▸ **EXCERPT TO READ**:
== Segment start ==
James Gunn’s ridiculously entertaining Peacemaker is full of gleeful crassness and kick-ass rock

John Cena and his shiny helmet star in The Suicide Squad spin-off series Peacemakerstream it on Neon from January 14. James Gunn has really, really been let off the chain here, writes Dominic Corry, and it’s a serious hoot to behold.

James Gunn flies his freak flag higher than ever and John Cena shows us just how layered an actor he can be in the ridiculously entertaining new live-action DC series Peacemaker.

While technically a spin-off of Gunn’s 2021 film The Suicide Squad, Peacemaker pretty much functions as a sequel to that unconventional blockbuster.

It picks up right after the events of that movie (the first episode even opens with a “Previously in The Suicide Squad” recap), and is obviously centered around John Cena’s titular peace-and-violence-loving blowhard, but also features TSS characters Harcourt (Jennifer Holland) and Economos (Steve Agee), and to a smaller extent, government superhero honcho Amanda Waller (Viola Davis).

We rejoin Peacemaker (real name: Christopher Smith) in the hospital where he has made a full recovery after [Spoiler warning for The Suicide Squad] seemingly being killed by Idris Elba’s Bloodsport for betraying the rest of the Squad for Waller. The post-credits sequence in The Suicide Squad revealed that efforts were being made to revive Peacemaker, and now that he’s all better, Waller is putting him back out on the street as a black ops asset, with Harcourt and Economos functioning as his handlers alongside the mysterious Clemson Murn (Chukwudi Iwuji), and rookie Leota (Danielle Brooks).

Also featuring prominently in the series are Smith’s repugnant father Auggie (Robert Patrick, somehow bringing something fresh to his performance despite decades of playing these kinds of toxic patriarchs) and fellow “superhero” Vigilante, aka Adrian Chase, played mostly under a Snake Eyes-esque full head mask with admirable physicality by British actor Freddie Stroma, who conveys a surprising degree of character without being able to use his face. And then there’s Smith’s pet eagle, Eagly, who must be experienced to be appreciated.

When James Gunn wrote and directed 2014’s smash hit Guardians of the Galaxy, he infused into it so much of his singular personality—previously evident in smaller films like Slither and Super—that it felt like Gunn had finally been let off the chain to do whatever his movie-loving heart desired. The sequel was also nice.

Then, when The Suicide Squad came out, it was such a crazy gonzo effort that it felt like Gunn had really been let off the chain. Well, Peacemaker takes it even further. Now Gunn has really, really been let off the chain. And it’s a serious hoot to behold.

Gunn’s specialty is undermining superhero storytelling tropes, then unironically embracing them a moment later, and there’s plenty of that sort of thing in Peacemaker, which is at its core a pretty heartfelt character study. With swearing, violence and sex. More than in The Suicide Squad. Like I said, Gunn is really, really off the chain here.
== Segment end ==
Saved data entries
== Segment start ==
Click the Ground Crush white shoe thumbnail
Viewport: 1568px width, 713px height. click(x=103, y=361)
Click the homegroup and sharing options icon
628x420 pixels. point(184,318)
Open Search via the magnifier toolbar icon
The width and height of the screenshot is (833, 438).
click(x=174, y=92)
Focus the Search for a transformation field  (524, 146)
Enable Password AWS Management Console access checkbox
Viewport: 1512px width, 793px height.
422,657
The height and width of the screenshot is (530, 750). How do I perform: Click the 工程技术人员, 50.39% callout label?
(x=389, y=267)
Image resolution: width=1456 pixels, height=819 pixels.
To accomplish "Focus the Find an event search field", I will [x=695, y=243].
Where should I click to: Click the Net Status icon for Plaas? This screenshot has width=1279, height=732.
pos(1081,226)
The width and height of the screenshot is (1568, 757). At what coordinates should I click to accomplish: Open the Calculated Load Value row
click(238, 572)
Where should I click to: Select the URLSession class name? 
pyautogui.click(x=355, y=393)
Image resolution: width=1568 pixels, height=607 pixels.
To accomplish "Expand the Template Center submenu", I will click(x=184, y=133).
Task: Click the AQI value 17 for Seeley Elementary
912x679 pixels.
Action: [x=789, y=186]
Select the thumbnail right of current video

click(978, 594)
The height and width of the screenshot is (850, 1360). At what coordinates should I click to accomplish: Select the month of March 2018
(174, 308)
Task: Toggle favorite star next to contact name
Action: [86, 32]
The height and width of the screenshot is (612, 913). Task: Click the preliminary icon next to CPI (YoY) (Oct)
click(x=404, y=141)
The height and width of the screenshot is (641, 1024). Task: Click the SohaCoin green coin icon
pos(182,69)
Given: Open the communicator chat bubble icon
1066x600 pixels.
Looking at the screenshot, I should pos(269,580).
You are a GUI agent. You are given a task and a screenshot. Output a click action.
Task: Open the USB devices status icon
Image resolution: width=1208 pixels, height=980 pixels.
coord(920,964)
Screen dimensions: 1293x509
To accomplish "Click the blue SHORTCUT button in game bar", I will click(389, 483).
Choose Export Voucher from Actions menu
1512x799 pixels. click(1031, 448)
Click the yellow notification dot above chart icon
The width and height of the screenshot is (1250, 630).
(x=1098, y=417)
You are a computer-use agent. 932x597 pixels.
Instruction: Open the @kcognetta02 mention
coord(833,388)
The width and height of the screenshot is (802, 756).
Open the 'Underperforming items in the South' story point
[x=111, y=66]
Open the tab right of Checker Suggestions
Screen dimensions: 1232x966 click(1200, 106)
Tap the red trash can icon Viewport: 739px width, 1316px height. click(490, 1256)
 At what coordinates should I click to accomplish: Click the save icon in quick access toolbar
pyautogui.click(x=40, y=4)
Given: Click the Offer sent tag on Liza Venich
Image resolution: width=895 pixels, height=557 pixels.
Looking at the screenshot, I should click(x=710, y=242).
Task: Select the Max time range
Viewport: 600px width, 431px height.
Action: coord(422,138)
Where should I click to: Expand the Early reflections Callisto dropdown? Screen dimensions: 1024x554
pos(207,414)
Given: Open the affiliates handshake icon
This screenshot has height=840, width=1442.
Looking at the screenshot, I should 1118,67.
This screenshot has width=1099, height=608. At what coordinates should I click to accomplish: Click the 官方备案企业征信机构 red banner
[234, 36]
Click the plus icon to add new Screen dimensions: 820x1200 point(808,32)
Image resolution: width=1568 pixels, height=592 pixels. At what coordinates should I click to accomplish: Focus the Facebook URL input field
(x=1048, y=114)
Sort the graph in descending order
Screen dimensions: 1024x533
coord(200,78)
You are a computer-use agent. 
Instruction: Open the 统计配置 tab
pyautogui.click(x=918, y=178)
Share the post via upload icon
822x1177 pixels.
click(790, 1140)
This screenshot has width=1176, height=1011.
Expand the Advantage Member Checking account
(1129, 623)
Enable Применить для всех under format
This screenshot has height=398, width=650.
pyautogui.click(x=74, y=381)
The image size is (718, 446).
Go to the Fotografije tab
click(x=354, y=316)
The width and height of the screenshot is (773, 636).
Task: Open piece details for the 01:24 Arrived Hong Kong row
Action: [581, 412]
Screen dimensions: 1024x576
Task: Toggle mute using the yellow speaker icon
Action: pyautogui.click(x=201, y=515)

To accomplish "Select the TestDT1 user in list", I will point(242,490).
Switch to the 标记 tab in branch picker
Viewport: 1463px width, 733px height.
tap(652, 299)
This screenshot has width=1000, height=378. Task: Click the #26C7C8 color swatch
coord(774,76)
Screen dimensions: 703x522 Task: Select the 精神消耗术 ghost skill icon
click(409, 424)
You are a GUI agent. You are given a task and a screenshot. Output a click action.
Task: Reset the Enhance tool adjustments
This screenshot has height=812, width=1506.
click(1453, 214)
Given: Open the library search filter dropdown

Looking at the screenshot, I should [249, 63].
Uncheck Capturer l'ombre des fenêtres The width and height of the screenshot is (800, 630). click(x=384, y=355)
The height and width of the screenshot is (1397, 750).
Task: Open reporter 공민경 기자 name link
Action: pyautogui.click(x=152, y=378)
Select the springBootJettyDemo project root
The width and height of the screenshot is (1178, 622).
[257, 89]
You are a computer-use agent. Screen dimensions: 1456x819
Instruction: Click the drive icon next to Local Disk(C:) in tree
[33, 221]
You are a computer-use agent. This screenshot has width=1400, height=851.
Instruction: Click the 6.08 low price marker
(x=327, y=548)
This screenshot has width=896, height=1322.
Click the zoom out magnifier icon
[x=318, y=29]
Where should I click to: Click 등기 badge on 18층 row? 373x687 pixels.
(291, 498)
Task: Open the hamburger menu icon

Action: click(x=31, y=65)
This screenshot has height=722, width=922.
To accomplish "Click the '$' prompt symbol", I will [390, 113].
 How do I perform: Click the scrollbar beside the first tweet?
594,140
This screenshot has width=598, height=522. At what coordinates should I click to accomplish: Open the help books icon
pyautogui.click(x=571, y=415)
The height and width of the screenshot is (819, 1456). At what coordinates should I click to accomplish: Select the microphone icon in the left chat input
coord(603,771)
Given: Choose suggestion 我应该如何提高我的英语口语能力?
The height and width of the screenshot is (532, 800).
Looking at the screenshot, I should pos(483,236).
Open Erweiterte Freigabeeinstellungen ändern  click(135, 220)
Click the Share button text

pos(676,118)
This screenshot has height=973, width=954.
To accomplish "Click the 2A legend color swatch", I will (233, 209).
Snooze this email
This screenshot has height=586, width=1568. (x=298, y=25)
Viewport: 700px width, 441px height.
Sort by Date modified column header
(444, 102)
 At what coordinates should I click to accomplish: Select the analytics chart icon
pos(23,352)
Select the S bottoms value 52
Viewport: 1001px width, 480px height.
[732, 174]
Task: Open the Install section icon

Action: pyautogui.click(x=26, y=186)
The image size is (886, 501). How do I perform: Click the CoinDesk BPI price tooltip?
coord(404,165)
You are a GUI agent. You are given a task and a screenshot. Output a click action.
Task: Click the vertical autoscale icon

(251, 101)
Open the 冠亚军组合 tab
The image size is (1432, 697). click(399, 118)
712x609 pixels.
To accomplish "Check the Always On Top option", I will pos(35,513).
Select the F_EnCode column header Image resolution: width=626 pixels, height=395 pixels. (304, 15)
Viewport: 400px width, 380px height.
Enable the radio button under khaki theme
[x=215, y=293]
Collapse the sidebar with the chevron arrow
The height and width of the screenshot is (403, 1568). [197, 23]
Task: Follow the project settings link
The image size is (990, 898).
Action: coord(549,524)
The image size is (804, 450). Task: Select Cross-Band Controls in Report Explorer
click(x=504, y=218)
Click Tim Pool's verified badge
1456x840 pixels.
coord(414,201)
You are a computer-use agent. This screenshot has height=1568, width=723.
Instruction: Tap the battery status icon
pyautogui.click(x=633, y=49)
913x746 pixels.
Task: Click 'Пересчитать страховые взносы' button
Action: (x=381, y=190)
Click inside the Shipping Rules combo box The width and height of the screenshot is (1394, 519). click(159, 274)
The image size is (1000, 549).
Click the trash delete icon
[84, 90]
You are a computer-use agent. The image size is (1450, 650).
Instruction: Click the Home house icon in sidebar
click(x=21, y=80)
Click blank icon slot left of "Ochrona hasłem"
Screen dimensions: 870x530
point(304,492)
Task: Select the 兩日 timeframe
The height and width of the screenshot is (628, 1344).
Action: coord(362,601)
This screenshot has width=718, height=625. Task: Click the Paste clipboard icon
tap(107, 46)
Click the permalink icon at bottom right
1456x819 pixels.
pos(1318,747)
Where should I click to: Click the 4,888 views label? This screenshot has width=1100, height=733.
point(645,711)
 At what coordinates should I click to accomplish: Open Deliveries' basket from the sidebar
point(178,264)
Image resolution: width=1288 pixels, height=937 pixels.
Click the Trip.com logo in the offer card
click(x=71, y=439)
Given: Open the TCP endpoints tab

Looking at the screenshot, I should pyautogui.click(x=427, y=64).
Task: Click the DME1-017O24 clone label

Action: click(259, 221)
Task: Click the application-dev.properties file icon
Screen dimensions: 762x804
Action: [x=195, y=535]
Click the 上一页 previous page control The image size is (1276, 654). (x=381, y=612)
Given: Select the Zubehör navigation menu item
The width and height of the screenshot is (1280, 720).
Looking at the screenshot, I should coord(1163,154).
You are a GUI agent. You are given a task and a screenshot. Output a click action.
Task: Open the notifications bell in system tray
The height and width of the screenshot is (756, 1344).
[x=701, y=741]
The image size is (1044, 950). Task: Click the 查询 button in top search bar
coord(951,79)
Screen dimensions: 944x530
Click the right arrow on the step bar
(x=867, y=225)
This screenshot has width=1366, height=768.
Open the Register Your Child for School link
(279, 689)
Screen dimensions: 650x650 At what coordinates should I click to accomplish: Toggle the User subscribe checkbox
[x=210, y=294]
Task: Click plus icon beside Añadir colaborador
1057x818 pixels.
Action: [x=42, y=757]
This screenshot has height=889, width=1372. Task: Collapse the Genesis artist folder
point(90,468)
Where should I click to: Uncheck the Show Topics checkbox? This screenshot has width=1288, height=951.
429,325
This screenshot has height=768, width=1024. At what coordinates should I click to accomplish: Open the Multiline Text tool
== Segment end ==
▸ **WHAT NEEDS TO BE DONE**:
Using the Peacemaker review, answer these:
(a) What is Peacemaker's real name?
(b) Which actor plays Vigilante?
(c) In what year was Guardians of the Galaxy released?

▸ **SOLUTION BELOW**:
(a) Christopher Smith
(b) Freddie Stroma
(c) 2014